= William Coates (longevity claimant) =

American claimant as a supercentenarian

William Coates (June 2, 1911 – February 24, 2004) was an American man from Maryland who was an unverified claimant as a supercentenarian whose actual age was subsequently disputed.

Coates came to wider prominence when he was covered in a 1999 Washington Post article regarding a celebration of his 110th birthday, with some further coverage in 2002. When Coates died on 24 February 2004, The Washington Post reported that he had "nine children, 21 grandchildren and 37 great-grandchildren from two relationships".

On his death, news reports said Coates was believed to have been the oldest man in the United States aged 114 years, based upon his nursing home records that gave his year of birth as 1889. The reports noted there was no birth certificate, but also noted that a lack of a birth certificate would "not have been uncommon for African Americans of his generation".

The Washington Post quoted the director of a Maryland senior center who had done research on county centenarians as saying Coates was born June 2, 1889. If the claim was correct, Coates was the world's oldest person after the death of Mitoyo Kawate, and its oldest man after the death of Yukichi Chuganji.

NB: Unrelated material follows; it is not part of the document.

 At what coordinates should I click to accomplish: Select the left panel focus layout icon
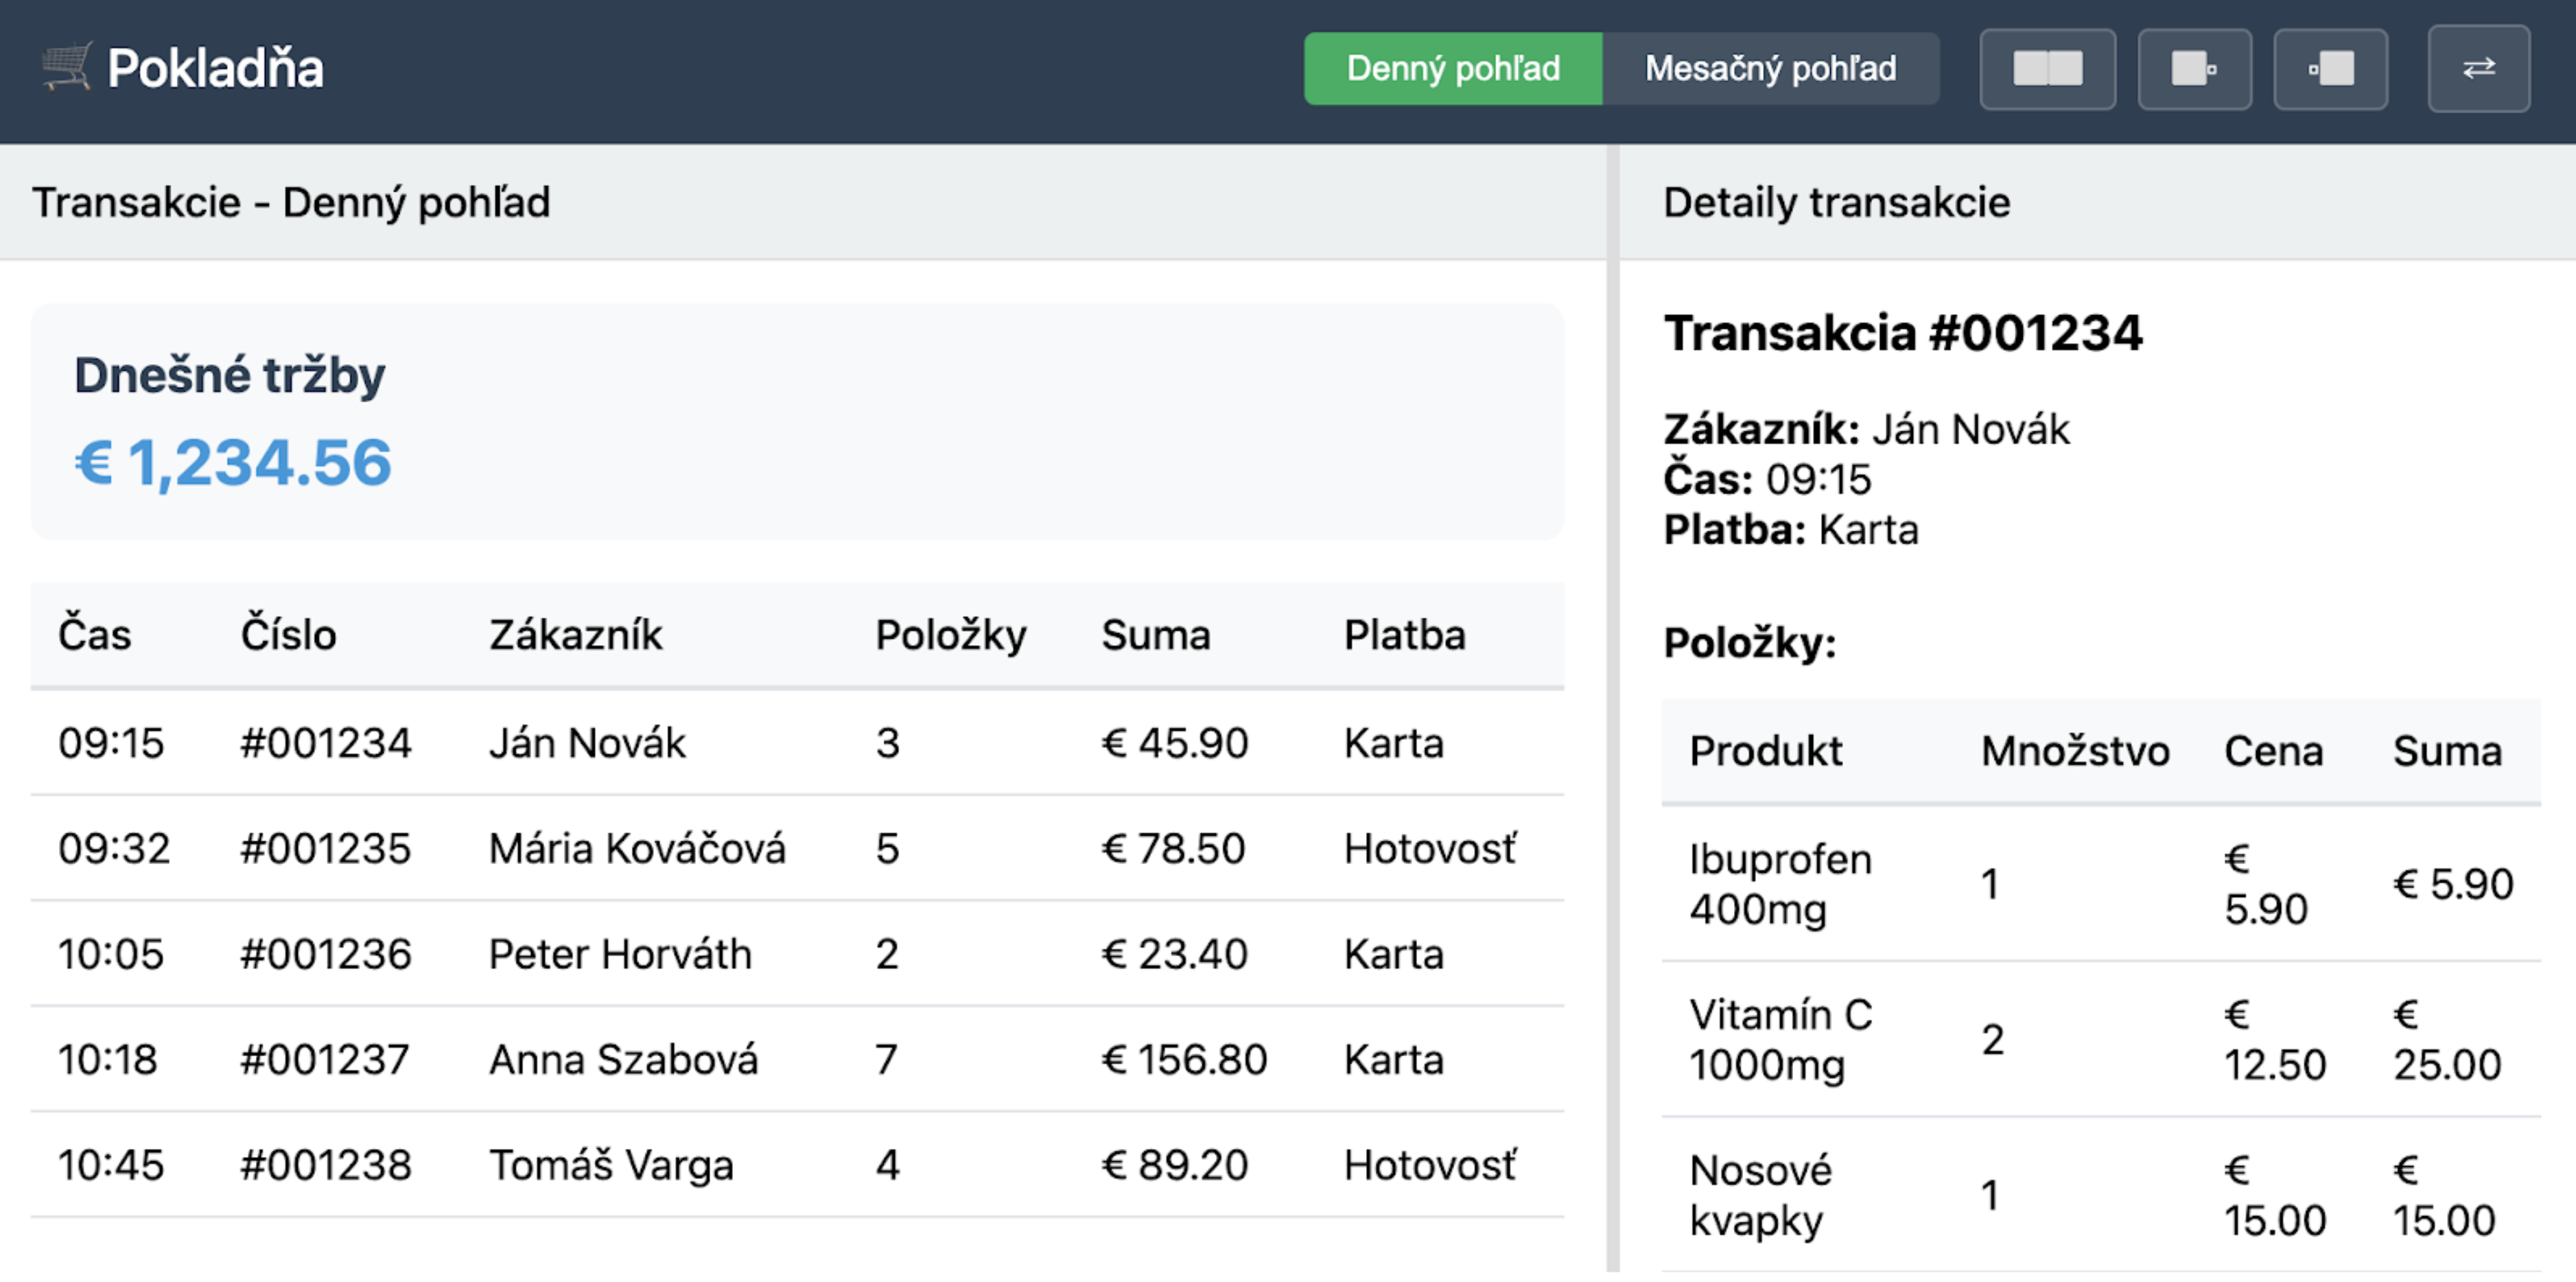(x=2194, y=67)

However, in March 2004, one week after Coates' death, The Washington Post ran a longer follow-up story which quoted the Gerontology Research Group (GRG) who said that a register of William J. Coates with his parents and siblings in the 1930 United States census listed his age as 18 years old. The census data would mean that Coates was 92 at the time of his death. The Washington Post noted in their March 2004 follow-up story that none of Coates' relatives had ever claimed he was 114, and that they knew little of his life. The Post quoted a distressed relative's reaction saying "The Post should have researched that [earlier, February 2004] story and gotten their facts straight before it was ever released in the first place".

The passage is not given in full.